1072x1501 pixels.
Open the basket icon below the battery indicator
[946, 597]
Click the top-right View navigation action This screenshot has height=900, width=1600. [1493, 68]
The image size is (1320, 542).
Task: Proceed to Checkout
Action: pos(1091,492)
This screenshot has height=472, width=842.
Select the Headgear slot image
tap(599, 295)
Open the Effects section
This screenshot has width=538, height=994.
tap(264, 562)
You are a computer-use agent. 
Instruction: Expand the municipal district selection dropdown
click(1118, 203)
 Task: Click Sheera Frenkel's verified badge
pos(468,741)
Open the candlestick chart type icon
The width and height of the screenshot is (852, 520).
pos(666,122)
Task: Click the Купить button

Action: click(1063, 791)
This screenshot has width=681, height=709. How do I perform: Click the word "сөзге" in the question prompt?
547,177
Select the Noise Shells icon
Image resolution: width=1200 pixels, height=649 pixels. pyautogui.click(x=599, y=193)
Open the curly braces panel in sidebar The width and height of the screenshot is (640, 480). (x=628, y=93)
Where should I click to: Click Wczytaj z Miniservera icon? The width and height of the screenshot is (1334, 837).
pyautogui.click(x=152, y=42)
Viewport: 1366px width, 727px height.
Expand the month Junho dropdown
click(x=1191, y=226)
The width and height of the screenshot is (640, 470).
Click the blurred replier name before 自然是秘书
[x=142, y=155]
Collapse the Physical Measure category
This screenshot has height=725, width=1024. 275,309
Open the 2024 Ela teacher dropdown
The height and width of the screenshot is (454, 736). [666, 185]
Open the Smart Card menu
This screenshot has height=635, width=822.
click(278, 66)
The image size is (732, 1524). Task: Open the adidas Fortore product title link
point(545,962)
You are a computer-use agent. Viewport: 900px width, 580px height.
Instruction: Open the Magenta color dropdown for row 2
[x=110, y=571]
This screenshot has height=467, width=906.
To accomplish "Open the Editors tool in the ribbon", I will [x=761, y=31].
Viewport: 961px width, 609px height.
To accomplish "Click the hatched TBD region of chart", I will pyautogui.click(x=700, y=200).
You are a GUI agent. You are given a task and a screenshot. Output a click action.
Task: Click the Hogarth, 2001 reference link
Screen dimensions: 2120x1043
┄┄┄┄┄┄┄┄┄┄
Please set down the entire listing once more, exactly as it stands.

1072x1501 pixels.
Open the basket icon below the battery indicator
[946, 597]
Click the top-right View navigation action This screenshot has height=900, width=1600. [1493, 68]
The image size is (1320, 542).
Task: Proceed to Checkout
Action: pos(1091,492)
This screenshot has height=472, width=842.
Select the Headgear slot image
tap(599, 295)
Open the Effects section
This screenshot has width=538, height=994.
tap(264, 562)
You are a computer-use agent. 
Instruction: Expand the municipal district selection dropdown
click(1118, 203)
 Task: Click Sheera Frenkel's verified badge
pos(468,741)
Open the candlestick chart type icon
The width and height of the screenshot is (852, 520).
pos(666,122)
Task: Click the Купить button

Action: click(1063, 791)
This screenshot has width=681, height=709. How do I perform: Click the word "сөзге" in the question prompt?
547,177
Select the Noise Shells icon
Image resolution: width=1200 pixels, height=649 pixels. pyautogui.click(x=599, y=193)
Open the curly braces panel in sidebar The width and height of the screenshot is (640, 480). (x=628, y=93)
Where should I click to: Click Wczytaj z Miniservera icon? The width and height of the screenshot is (1334, 837).
pyautogui.click(x=152, y=42)
Viewport: 1366px width, 727px height.
Expand the month Junho dropdown
click(x=1191, y=226)
The width and height of the screenshot is (640, 470).
Click the blurred replier name before 自然是秘书
[x=142, y=155]
Collapse the Physical Measure category
This screenshot has height=725, width=1024. 275,309
Open the 2024 Ela teacher dropdown
The height and width of the screenshot is (454, 736). [666, 185]
Open the Smart Card menu
This screenshot has height=635, width=822.
click(278, 66)
The image size is (732, 1524). Task: Open the adidas Fortore product title link
point(545,962)
You are a computer-use agent. Viewport: 900px width, 580px height.
Instruction: Open the Magenta color dropdown for row 2
[x=110, y=571]
This screenshot has height=467, width=906.
To accomplish "Open the Editors tool in the ribbon", I will [x=761, y=31].
Viewport: 961px width, 609px height.
To accomplish "Click the hatched TBD region of chart", I will pyautogui.click(x=700, y=200).
You are a GUI agent. You are given a task and a screenshot. Output a click action.
Task: Click the Hogarth, 2001 reference link
Screen dimensions: 2120x1043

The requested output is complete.